►
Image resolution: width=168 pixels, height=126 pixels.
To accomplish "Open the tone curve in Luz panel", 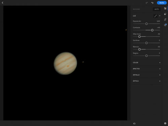I will pos(156,16).
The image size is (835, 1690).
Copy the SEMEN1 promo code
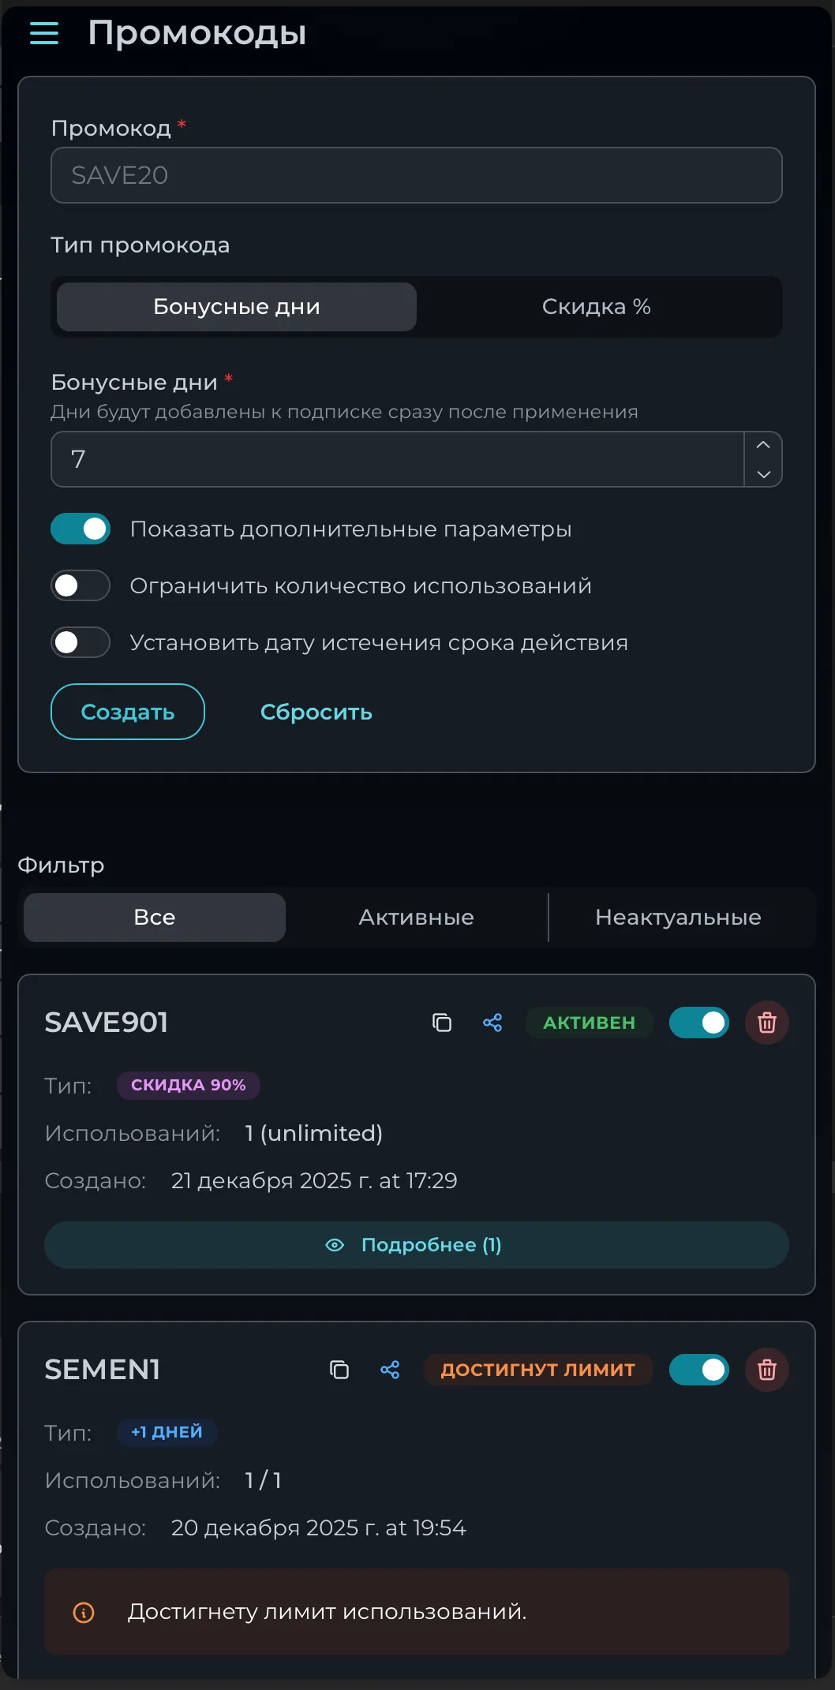tap(339, 1370)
◄
Begin with the line holding "The image size is (835, 1690)." and end with the last line of the listing. Reproduce each of those lines exactly, and leave every picture out.

Your response:
The image size is (835, 1690).
Copy the SEMEN1 promo code
tap(339, 1370)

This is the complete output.